- Active: May 1937–February 1939
- Country: Spain
- Allegiance: Republican faction
- Branch: Spanish Republican Army
- Type: Infantry
- Size: Brigade
- Engagements: Spanish Civil War: Aragon Offensive; Battle of Lleida; Battle of the Ebro; Catalonia Offensive;

Commanders
- Notable commanders: Eusebio Sanz

= 140th Mixed Brigade =

The 140th Mixed Brigade was a unit of the Spanish Republican Army created during the Spanish Civil War. Throughout the war it operated on the fronts of Aragon, Segre, Ebro and Catalonia.

== History ==
The unit was created in May 1937, originally as a reserve force of the Eastern Army, although later it was integrated into the 32nd Division of the XI Army Corps. It was under the command of Humberto Gil Cabrera, with Manuel Tió Vila as chief of staff and with Luis Deltell Bernal as commissar. Once the brigade finished its training phase, the command passed to Rodolfo Bosch Pearson, but he ended up being replaced by Eusebio Sanz after Bosch was prosecuted for the execution of some militiamen from the POUM. Subsequently, the 140th Mixed Brigade was assigned to the 33rd Division in order to take part in the Battle of Brunete, although in the end the brigade remained located in Tarragona without taking part in the Brunete operations.
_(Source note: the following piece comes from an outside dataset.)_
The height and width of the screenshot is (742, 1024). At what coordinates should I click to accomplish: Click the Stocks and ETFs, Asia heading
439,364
In March 1938, after the start of the Aragon Offensive, it was assigned to the 24th Division and sent as reinforcement to the threatened sector; However, on March 11, the brigade withdrew from Pina until it reached Fraga, on March 26. Some elements of the 140th Mixed Brigade participated in the defense of Lleida, but after the fall of the city they crossed the river and withdrew towards Llardecans. It was subjected to a reorganization, being added to the 44th Division.
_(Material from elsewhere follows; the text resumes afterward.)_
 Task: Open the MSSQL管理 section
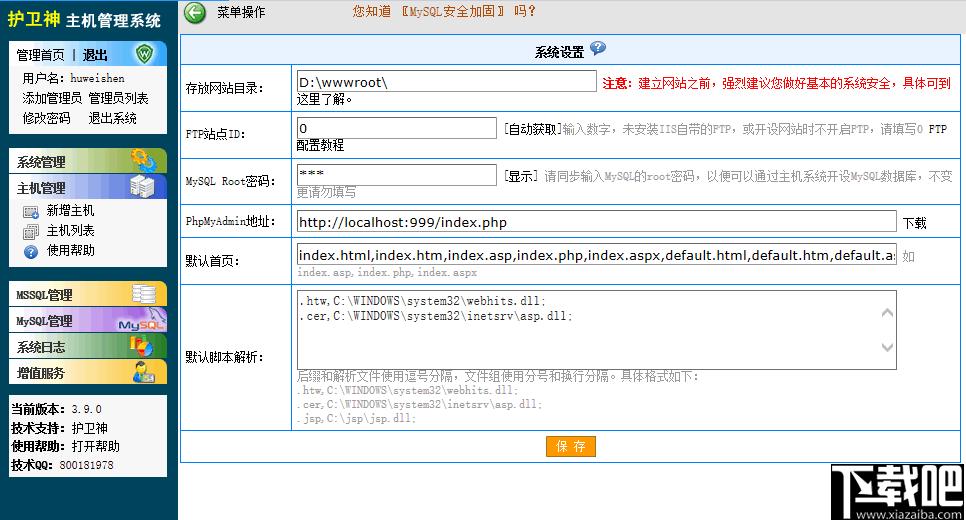88,295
On September 13, the 140th Mixed Brigade was sent to the Ebro front, as a reinforcement of the Republican forces in this sector. On September 19, it relieved the 227th Mixed Brigade in the area northwest of La Pobla de Massaluca, the position in which it remained until October 6 – when it was replaced by the XIII International Brigade. Unlike other Republican units, in this period the 140th Mixed Brigade did not participate in heavy fighting. Three days later, on October 9, it had to return to the battle front in the area of Venta de Camposines. On October 15, it had to withstand a strong enemy onslaught, although it maintained its positions at the cost of some casualties — notably the death of the chief of the 560th battalion, Vicente Sagarduy. On November 8, during the last nationalist counteroffensive, the 140th Mixed Brigade was encircled by its company of machine guns and by a company of the 559th Battalion, which resulted in serious casualties. Three days later, due to the withdrawal of the 226th Mixed Brigade, it suffered a new enemy encirclement that caused heavy losses to the unit; severely broken, on November 13, it crossed the Ebro through the Flix area.
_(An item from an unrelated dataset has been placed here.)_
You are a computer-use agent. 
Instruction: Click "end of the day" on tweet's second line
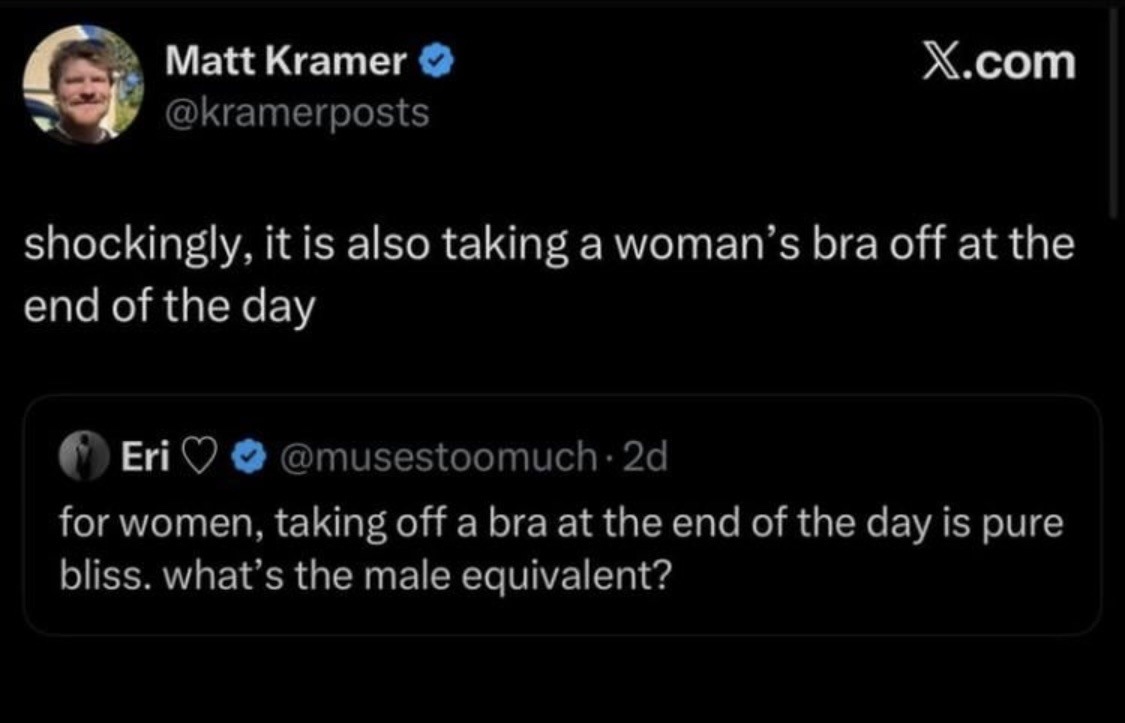(x=168, y=303)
Once again attached to the 44th Division, it was assigned to the Serós bridgehead sector. However, after the start of the Catalonia Offensive the brigade had to withdraw. By January 13, 1939, it was defending the Sierra de Prades, but after the fall of Tarragona it withdrew towards the French border.

== Command ==
- Commanders
- Humberto Gil Cabrera;
- Rodolfo Bosch Pearson;
- Eusebio Sanz;
- José Peirats Almela;

- Commissars
- Luis Deltell Bernal, of the PSUC;
- Ángel Marcos Salas, of the CNT;

==Bibliography==
- Alpert, Michael (1989). "El ejército republicano en la guerra civil"
- Álvarez, Santiago (1989). "Los comisarios políticos en el Ejército Popular de la República"
- Cabrera Castillo, Francisco (2002). "Del Ebro a Gandesa. La batalla del Ebro, julio-noviembre 1938"
- Engel, Carlos (1999). "Historia de las Brigadas Mixtas del Ejército Popular de la República"
- Zaragoza, Cristóbal (1983). "Ejército Popular y Militares de la República, 1936-1939"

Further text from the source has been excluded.